§ **WORK REQUEST**:
For the entries below, print exactly the lines between the line holding "Swap start and" and the line holding "Given: Click blank area right of Total Value", inclusive, and nothing else.

(Pixel coordinate grounding data)

= = = =

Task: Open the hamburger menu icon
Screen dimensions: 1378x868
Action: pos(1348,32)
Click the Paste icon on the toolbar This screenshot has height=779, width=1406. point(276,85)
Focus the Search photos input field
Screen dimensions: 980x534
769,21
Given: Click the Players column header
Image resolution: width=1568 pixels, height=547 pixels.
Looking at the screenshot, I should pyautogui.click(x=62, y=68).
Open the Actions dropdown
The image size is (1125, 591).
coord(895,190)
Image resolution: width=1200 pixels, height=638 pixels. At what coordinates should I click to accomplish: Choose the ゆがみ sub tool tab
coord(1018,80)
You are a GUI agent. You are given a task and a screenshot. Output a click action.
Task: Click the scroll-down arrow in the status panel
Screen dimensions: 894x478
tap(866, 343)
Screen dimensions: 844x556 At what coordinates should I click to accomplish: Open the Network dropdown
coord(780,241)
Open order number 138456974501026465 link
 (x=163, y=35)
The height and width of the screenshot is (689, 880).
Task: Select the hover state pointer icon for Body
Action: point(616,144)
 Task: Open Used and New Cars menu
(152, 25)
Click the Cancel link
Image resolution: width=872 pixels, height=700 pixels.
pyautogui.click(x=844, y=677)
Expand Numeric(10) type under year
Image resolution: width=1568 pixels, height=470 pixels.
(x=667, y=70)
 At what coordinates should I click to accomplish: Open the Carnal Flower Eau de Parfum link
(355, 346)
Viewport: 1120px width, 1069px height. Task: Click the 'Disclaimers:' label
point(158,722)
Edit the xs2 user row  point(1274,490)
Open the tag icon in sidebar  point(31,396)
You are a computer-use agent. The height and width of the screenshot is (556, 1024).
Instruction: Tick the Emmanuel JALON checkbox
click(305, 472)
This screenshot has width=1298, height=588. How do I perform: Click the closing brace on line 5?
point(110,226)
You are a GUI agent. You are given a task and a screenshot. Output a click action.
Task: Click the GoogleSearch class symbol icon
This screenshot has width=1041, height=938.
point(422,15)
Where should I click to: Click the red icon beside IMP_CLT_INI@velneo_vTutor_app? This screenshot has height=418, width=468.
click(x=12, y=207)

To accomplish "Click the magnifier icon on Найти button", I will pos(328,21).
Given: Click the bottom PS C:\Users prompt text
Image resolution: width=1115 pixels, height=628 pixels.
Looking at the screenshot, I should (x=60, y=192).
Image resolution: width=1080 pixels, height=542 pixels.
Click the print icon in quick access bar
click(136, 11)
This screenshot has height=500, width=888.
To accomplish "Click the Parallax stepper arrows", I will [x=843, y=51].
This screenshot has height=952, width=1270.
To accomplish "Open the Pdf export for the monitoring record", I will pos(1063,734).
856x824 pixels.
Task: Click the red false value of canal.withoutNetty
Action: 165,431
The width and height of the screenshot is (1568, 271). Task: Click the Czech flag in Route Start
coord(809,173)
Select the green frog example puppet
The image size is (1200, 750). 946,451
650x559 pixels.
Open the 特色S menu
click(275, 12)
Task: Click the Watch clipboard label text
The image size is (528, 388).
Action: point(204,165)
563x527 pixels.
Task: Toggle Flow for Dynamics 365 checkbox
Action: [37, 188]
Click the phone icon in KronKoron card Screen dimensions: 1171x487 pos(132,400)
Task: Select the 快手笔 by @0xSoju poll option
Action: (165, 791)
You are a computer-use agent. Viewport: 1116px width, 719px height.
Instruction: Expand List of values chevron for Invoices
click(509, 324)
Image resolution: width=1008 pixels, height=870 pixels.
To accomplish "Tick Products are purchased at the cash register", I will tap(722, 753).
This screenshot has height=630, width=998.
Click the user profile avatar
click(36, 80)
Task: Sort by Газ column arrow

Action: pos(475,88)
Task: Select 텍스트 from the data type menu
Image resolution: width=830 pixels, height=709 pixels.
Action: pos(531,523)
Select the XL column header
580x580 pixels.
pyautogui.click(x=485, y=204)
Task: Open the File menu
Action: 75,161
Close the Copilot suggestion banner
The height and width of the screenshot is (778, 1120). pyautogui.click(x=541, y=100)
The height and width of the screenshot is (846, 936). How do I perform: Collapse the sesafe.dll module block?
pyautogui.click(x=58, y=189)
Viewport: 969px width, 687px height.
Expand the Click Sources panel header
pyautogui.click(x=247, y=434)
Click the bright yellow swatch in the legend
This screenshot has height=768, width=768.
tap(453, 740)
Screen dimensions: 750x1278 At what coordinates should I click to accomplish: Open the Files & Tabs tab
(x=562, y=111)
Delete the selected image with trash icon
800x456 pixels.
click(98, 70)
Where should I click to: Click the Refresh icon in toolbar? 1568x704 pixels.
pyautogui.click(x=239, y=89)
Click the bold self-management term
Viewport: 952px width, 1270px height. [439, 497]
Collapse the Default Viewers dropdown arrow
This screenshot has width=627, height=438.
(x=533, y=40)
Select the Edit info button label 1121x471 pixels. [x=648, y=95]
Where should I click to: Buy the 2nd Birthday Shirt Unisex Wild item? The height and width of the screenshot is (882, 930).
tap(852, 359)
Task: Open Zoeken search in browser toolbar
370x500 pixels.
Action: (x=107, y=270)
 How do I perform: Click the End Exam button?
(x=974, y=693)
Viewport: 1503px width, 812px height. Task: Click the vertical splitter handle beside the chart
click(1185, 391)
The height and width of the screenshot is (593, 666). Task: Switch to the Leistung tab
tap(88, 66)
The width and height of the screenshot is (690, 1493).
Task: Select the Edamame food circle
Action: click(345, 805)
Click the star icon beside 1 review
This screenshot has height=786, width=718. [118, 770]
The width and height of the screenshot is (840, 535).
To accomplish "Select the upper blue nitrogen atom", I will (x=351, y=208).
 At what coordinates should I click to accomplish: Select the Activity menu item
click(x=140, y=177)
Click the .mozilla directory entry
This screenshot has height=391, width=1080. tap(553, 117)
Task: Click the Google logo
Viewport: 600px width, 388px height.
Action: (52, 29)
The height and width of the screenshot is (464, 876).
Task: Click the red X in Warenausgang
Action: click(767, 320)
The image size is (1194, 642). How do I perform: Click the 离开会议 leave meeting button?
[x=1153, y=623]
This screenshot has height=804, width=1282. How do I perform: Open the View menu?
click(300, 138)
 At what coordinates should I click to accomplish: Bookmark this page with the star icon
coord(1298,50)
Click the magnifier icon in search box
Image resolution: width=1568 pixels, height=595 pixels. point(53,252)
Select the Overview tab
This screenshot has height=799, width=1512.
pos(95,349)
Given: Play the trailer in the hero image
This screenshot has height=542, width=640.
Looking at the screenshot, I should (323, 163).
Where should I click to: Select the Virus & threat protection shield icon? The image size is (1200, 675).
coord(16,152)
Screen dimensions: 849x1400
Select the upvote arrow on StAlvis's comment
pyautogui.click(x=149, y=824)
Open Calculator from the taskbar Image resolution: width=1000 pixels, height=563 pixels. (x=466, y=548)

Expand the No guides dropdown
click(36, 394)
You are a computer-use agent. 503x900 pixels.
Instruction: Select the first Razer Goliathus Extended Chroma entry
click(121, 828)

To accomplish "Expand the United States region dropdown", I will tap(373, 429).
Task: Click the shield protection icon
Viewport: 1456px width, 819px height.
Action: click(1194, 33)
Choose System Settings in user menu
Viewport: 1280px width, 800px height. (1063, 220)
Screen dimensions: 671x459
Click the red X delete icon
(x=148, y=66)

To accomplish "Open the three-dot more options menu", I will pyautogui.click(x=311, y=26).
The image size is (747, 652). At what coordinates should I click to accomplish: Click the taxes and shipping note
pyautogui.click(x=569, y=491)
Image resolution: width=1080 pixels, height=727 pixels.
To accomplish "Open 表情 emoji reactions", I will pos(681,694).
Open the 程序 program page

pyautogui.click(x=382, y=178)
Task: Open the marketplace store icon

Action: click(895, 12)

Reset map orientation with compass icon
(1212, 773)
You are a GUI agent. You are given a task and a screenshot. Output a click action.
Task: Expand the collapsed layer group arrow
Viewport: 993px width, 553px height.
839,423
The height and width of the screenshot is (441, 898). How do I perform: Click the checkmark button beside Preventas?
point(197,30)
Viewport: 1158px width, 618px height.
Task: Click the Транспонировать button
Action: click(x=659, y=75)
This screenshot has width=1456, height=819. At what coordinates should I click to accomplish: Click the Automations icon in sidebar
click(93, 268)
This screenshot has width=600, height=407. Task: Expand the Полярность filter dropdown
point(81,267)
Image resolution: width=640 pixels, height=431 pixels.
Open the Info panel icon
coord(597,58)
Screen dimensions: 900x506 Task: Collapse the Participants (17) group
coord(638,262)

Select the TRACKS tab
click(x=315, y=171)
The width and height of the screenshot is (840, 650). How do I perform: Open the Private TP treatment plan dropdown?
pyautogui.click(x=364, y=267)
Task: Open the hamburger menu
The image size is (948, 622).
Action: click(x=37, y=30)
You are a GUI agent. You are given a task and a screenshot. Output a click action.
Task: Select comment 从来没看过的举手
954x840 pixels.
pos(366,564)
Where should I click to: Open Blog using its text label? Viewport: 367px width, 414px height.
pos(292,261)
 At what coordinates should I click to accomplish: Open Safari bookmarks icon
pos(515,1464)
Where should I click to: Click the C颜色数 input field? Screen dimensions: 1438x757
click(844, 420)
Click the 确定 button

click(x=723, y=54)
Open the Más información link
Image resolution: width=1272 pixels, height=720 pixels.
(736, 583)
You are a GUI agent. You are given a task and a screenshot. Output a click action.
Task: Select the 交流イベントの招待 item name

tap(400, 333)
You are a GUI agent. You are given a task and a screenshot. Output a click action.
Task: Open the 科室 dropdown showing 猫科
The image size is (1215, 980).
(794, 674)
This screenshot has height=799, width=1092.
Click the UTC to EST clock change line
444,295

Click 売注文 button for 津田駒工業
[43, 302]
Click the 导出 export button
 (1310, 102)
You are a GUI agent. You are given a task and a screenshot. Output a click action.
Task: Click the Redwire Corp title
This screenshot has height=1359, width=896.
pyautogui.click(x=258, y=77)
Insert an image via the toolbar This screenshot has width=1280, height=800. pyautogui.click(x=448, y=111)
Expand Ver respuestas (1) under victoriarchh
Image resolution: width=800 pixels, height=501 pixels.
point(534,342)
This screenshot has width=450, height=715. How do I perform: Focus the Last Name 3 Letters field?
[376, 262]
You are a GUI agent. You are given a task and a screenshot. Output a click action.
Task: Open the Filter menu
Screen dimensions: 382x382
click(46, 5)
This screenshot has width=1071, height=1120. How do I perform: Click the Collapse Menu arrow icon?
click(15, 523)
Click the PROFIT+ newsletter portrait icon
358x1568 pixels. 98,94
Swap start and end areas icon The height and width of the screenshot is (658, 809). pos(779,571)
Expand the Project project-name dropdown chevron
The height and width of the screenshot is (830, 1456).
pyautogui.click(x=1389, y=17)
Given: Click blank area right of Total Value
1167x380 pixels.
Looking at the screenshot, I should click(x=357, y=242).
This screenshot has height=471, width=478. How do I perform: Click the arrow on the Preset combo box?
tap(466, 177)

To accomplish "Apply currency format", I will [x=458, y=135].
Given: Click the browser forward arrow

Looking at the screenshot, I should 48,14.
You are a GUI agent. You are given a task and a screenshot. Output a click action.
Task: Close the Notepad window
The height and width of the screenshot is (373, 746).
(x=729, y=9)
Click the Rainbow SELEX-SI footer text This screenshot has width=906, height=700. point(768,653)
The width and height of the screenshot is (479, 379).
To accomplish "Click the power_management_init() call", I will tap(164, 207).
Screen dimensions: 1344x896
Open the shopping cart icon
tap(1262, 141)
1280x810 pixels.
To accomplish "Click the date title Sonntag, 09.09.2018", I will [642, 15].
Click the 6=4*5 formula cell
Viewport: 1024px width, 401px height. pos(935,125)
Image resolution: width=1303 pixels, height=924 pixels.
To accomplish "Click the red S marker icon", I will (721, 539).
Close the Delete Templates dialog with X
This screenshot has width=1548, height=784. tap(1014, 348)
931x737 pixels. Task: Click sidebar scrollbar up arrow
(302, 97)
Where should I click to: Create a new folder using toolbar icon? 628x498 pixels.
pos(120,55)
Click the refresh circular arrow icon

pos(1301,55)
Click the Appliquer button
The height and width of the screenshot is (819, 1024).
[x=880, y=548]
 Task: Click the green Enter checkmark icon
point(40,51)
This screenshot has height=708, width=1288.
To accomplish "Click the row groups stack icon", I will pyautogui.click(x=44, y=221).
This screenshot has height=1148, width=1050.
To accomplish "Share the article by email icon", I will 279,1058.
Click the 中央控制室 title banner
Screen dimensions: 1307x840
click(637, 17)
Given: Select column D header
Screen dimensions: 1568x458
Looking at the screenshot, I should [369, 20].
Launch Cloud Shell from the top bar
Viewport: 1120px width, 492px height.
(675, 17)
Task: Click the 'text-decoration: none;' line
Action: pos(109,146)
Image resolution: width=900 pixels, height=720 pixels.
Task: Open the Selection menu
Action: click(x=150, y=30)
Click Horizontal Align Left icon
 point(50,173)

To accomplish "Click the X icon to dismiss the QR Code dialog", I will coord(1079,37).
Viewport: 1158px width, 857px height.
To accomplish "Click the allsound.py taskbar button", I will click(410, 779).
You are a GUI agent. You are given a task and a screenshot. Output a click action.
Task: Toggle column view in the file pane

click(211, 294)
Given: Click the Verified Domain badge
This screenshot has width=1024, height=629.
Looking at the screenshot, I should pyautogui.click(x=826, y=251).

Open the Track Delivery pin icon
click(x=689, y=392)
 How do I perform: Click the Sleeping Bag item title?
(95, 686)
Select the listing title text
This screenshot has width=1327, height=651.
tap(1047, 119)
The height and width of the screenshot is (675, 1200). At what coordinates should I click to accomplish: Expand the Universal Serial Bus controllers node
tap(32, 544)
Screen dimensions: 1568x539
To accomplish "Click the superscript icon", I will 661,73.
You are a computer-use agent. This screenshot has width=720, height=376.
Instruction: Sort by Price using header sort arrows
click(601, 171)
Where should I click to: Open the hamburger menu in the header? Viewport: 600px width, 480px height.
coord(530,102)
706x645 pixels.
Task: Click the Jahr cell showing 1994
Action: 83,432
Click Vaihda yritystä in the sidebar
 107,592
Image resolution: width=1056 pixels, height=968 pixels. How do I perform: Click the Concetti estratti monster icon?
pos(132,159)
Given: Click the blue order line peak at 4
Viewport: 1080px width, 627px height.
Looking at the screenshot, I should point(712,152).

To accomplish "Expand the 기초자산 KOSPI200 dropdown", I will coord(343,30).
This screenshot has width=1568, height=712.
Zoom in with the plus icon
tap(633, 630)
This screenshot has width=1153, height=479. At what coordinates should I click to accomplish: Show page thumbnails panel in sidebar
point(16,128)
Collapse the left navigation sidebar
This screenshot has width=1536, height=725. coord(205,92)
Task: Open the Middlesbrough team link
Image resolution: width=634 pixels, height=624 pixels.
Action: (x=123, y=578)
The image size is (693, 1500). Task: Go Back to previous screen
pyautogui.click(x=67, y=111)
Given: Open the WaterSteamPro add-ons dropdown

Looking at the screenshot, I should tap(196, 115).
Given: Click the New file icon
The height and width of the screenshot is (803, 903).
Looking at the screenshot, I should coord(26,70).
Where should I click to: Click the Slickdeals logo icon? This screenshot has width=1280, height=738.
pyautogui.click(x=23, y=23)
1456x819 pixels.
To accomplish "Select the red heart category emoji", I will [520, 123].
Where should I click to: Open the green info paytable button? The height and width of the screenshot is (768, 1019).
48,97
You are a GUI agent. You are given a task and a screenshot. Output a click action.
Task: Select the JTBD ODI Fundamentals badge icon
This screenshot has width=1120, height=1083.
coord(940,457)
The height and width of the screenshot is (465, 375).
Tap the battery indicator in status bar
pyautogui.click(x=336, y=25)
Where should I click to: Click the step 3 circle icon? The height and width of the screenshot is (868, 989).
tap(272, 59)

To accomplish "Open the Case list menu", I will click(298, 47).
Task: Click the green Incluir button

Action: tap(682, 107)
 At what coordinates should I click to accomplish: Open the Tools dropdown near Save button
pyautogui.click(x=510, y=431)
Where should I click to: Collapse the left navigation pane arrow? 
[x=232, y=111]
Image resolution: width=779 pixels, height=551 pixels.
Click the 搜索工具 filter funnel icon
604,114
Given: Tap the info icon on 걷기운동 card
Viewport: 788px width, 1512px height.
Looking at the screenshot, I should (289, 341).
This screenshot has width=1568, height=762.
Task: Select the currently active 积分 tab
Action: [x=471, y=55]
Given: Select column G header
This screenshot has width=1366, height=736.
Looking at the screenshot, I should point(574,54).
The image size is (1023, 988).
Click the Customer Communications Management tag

= = = =

§ **WORKED SOLUTION**:
Swap start and end areas icon The height and width of the screenshot is (658, 809). pos(779,571)
Expand the Project project-name dropdown chevron
The height and width of the screenshot is (830, 1456).
pyautogui.click(x=1389, y=17)
Given: Click blank area right of Total Value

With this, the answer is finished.